The Authority, in consultation with the tribes and in coordination with Indian health care providers and the American Indian Health Commission for Washington State, must establish written guidelines for conducting culturally appropriate evaluations of American Indians or Alaska Natives by June 30, 2021.
Beginning October 1, 2020, the Authority must submit an annual report on psychiatric treatment and evaluation and bed utilization for American Indians and Alaska Natives. The report must be made available for review by tribes, urban Indian health programs, and the American Indian Health Commission for Washington State. The Authority must include Indian health care providers in any bed tracking system that it creates.

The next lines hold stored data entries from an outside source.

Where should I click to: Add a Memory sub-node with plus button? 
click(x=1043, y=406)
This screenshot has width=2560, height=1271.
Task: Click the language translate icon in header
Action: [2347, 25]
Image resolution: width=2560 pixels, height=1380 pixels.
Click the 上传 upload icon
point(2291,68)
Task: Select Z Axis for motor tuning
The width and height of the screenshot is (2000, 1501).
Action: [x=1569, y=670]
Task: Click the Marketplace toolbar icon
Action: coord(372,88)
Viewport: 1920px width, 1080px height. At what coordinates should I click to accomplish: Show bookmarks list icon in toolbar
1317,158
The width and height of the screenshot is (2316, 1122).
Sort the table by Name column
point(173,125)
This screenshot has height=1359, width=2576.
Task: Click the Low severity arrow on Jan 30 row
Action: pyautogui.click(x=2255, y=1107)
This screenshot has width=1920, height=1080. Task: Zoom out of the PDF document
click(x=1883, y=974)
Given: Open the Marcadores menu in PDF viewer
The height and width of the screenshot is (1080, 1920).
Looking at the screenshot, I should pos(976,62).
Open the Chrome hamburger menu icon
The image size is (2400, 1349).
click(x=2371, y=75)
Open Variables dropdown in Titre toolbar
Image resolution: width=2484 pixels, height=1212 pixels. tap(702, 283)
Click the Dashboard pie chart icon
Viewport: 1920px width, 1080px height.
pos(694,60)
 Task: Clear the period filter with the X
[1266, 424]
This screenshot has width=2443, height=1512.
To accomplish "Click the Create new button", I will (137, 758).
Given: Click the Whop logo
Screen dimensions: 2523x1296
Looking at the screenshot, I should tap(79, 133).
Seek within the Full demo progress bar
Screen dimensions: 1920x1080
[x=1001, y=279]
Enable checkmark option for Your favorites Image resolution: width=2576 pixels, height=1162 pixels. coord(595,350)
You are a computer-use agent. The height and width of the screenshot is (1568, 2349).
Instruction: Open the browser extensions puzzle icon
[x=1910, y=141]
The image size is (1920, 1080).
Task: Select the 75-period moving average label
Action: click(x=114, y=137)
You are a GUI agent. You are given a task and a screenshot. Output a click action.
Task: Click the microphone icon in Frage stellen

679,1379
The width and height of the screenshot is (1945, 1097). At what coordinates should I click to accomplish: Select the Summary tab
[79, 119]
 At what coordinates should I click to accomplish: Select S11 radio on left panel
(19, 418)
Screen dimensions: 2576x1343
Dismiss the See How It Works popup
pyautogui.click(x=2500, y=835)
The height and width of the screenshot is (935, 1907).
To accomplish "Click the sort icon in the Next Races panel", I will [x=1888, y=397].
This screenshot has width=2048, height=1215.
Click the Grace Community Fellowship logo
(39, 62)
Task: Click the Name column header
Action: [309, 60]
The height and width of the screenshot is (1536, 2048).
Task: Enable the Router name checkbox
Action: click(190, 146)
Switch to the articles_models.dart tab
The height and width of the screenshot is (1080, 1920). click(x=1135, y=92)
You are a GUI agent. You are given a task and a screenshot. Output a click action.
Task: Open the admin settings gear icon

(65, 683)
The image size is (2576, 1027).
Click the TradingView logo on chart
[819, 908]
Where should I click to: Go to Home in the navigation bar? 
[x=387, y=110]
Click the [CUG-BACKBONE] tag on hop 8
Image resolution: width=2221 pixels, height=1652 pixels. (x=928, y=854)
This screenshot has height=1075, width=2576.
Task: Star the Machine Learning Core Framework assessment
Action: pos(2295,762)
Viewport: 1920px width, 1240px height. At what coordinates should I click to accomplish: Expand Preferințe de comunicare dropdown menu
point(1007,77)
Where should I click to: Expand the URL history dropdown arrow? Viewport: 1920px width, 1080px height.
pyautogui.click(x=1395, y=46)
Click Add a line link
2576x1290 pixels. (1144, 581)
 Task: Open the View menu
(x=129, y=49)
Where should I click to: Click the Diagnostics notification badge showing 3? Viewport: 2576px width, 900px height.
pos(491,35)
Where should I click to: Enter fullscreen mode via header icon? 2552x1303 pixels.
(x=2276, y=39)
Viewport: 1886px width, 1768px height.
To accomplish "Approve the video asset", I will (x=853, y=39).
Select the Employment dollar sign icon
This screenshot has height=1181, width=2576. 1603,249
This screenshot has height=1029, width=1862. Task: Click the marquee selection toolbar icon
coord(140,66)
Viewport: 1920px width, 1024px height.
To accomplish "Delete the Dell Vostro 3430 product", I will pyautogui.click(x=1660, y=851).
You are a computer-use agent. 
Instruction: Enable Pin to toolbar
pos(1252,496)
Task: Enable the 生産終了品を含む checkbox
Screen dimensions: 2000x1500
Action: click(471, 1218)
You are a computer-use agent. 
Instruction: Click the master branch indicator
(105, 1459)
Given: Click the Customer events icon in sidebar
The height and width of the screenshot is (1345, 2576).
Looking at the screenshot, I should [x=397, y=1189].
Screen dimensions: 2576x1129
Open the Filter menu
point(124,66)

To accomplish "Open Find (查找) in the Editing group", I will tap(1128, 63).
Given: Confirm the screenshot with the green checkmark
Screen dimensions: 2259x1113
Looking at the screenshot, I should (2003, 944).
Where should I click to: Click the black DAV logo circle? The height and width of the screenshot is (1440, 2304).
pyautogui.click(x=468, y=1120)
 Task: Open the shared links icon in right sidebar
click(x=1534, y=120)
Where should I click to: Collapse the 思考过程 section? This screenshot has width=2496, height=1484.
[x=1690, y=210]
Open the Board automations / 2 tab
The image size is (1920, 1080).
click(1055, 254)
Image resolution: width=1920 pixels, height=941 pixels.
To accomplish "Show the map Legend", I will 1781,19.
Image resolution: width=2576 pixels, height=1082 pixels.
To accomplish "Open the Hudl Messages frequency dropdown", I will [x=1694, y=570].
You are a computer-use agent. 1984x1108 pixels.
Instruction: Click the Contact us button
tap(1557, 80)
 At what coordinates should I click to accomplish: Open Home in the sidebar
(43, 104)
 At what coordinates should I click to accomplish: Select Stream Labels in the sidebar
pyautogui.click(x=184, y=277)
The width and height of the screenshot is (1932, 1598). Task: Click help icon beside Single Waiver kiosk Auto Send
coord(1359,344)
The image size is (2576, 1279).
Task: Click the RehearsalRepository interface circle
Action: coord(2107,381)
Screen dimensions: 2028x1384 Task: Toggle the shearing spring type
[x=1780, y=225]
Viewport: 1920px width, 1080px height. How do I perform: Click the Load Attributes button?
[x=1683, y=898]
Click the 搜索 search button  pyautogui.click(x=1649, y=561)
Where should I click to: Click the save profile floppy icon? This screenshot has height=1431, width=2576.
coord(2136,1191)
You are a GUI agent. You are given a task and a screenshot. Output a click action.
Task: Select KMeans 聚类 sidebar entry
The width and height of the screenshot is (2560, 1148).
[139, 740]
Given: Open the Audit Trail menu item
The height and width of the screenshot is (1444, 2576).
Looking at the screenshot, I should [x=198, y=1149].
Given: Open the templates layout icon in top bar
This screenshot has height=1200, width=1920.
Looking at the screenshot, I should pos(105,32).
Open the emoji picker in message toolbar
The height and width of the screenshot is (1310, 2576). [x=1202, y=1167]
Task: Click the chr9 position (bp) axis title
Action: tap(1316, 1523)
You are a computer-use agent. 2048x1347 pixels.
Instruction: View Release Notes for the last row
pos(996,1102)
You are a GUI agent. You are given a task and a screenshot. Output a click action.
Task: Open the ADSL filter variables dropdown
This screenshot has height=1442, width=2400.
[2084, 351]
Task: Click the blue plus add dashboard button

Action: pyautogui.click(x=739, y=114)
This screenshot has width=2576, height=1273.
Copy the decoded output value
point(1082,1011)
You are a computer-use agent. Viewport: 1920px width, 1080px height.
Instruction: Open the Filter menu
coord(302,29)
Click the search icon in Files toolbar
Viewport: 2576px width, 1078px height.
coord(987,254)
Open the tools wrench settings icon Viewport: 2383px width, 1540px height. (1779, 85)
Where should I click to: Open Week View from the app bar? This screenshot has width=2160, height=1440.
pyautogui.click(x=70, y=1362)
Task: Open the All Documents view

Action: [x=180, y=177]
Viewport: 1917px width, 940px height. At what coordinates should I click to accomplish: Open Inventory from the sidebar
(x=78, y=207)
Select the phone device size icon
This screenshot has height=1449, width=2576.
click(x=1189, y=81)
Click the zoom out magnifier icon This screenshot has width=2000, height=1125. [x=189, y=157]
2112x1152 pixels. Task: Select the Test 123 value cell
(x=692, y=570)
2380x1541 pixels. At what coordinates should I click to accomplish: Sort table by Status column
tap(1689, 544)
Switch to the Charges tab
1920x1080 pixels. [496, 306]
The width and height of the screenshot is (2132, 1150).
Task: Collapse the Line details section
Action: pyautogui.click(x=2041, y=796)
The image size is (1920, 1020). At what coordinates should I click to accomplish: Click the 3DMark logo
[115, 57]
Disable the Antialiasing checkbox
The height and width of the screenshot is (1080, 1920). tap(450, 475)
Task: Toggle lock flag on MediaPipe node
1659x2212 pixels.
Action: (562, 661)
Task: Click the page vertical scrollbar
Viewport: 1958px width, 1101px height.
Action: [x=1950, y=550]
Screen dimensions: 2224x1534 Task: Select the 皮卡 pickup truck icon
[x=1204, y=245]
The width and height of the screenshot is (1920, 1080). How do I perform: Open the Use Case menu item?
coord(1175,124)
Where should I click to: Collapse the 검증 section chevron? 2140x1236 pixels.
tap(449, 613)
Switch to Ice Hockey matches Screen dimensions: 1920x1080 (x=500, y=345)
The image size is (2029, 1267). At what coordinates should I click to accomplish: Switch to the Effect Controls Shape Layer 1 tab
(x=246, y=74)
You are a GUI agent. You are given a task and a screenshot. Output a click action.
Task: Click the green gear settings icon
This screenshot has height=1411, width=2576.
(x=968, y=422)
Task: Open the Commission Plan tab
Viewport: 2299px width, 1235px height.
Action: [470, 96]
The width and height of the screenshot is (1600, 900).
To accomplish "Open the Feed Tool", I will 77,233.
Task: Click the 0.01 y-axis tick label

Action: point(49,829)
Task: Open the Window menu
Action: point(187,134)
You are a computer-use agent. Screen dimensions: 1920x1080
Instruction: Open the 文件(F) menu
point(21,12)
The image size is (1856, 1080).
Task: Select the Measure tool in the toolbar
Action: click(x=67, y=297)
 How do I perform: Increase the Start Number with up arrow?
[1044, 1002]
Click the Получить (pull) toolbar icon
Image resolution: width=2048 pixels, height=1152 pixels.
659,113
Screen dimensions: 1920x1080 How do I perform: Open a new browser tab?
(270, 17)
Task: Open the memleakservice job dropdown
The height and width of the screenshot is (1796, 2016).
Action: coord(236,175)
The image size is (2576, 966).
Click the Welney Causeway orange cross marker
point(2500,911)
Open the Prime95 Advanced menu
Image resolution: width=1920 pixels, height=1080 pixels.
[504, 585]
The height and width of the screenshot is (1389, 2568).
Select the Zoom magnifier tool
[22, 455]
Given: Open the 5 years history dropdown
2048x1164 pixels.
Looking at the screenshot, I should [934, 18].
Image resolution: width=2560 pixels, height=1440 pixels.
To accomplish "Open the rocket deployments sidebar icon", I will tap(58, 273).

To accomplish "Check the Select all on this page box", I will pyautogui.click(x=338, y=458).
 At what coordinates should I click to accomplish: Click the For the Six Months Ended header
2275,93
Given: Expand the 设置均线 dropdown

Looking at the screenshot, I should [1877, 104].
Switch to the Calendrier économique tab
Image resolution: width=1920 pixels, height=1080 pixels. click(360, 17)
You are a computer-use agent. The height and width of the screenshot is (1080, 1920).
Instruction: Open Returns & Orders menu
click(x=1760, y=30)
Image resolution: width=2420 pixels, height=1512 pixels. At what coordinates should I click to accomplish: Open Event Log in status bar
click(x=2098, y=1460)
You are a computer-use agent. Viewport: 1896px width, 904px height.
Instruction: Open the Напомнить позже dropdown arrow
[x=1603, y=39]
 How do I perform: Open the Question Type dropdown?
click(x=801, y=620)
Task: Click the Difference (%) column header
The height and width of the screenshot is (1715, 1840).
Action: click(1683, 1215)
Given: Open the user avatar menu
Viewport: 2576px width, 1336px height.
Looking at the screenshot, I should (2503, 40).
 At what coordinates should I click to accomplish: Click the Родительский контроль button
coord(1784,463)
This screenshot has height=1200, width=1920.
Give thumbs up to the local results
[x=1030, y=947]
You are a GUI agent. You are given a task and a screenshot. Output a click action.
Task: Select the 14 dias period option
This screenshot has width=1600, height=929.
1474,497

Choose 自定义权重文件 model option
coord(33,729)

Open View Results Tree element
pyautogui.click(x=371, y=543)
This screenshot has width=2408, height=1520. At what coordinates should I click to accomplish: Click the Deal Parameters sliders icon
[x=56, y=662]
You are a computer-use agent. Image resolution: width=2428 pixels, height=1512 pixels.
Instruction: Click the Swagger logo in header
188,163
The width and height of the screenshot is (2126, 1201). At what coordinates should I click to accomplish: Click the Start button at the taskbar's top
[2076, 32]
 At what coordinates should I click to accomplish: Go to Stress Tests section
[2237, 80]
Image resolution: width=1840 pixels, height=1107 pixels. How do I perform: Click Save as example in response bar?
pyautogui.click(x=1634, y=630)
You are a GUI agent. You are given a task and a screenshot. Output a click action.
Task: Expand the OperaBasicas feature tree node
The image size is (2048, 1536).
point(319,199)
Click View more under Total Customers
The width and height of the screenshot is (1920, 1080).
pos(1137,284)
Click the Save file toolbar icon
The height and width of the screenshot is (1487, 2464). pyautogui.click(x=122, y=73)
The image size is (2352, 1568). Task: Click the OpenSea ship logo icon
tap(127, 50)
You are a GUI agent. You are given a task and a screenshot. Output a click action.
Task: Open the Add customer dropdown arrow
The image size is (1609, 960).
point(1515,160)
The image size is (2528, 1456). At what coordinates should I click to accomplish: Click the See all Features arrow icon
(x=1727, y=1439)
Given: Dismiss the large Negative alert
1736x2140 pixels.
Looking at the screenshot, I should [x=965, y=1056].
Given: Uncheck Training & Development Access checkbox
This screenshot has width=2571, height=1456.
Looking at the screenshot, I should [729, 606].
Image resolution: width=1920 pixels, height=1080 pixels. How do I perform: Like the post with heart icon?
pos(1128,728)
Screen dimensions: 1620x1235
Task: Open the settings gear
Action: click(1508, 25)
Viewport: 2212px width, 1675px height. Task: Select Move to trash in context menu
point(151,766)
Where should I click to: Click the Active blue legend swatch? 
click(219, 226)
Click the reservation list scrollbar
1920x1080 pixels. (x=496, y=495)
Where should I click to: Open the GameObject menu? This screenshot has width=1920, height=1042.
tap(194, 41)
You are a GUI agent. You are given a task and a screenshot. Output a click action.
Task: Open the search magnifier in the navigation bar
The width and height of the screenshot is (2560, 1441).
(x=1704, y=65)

Tribal Participation in the Community Behavioral Health System.
The Authority must coordinate with the federal Centers for Medicare and Medicaid Services to obtain approval for behavioral health aide services to receive federal funding up to 100 percent. "Behavioral health aides" are defined as counselors, health educators, and advocates who help address individual and community-based behavioral health needs and are certified by a community health aide program of the Indian Health Service or one or more tribal organizations. A behavioral health aide may address behavioral health needs such as alcohol abuse, drug abuse, tobacco abuse, grief, depression, and suicide.
Indian health care providers who have community behavioral health programs are eligible for the grants that are available to behavioral health administrative services organizations and managed care organizations.
Appropriation: None.
Fiscal Note: Requested on February 14, 2020.
Effective Date: This bill takes effect 90 days after adjournment of the session in which the bill is passed, except for section 203, relating to grants to Indian health care providers who have community behavioral health programs, which takes effect July 1, 2021, and section 303, relating to the jurisdiction of Indian tribes regarding involuntary commitments, which takes effect July 1, 2026.